2. Loan-to-value ratio
The loan-to-value (LTV) ratio is calculated as the amount of the loan divided by the appraised value of the property and is expressed as a percentage. The higher the percentage, the less equity you have in your new home, which lenders believe brings more risk to the equation. For example, if the appraised value of your home is $125k and you finance $100k, your LTV is 80% (100k/$125k=.80).
In the eyes of a lender, borrowers with a higher loan-to-value ratio are more likely to default on their mortgage, and if that happens, the lender runs the risk of having to sell the property for less than the outstanding mortgage balance. Lenders prefer a lower LTV so that if the home goes into foreclosure, they stand a better chance of recouping enough money to satisfy the remaining loan balance.

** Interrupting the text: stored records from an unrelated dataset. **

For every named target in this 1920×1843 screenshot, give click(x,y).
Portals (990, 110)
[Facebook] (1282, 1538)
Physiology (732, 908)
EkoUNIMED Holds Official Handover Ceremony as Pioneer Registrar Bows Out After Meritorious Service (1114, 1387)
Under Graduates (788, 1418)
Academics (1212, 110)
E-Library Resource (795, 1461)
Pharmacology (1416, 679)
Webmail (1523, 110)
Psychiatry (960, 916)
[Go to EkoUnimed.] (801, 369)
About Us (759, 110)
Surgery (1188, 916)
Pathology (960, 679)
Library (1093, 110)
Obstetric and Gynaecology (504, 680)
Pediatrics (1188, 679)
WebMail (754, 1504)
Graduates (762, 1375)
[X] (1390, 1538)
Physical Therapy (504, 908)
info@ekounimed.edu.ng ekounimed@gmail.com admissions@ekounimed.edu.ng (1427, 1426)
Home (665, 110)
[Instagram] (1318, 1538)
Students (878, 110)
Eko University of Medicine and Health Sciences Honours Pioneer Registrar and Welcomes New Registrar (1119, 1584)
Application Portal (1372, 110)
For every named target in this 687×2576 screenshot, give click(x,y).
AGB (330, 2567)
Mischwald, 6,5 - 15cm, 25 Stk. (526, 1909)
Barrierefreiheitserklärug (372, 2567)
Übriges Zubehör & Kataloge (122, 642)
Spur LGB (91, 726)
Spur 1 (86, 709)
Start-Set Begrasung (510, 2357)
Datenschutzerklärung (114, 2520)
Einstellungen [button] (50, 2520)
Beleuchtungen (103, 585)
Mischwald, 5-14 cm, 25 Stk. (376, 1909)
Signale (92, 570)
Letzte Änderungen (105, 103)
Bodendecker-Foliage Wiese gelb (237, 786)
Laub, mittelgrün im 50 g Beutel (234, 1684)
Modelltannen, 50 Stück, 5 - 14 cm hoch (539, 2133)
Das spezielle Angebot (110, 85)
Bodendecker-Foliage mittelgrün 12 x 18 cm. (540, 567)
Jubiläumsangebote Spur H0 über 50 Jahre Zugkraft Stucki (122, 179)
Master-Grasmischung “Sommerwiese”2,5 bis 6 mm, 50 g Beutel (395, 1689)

In general, anything less than an 80% loan-to-value ratio requires additional private mortgage insurance, which protects the lender in the event the borrower defaults on the loan.
Borrowers with an elevated debt-to-income ratio carry a higher risk of default when it comes to loan repayment. That’s because debt-to-income is an indicator of cash flow. It is the percentage of income that is already dedicated to paying the borrower’s fixed expenses, like monthly bills, insurance, taxes and other financial obligations. With limited cash, one extra expense can easily derail a mortgage payment. The preferred DTI can vary from lender to lender, but the general consensus is around 36%.
When you apply for a mortgage loan, the lender assumes some level of risk by extending credit to you. The interest rate they charge is the cost of borrowing money, but it also includes a premium, which is based on the amount of risk. If your credit rating isn’t stellar or your numbers are in the red, you’ll probably pay more to borrow money from your lender in the form of a higher interest rate.
If you’re thinking about purchasing a home, be sure to check your credit rating, calculate your current debt-to-income ratio and consider homes that keep your LTV at a reasonable percentage. By being aware of your current financial health and working to improve these numbers, you could save a considerable amount of money when you’re ready to apply for a mortgage.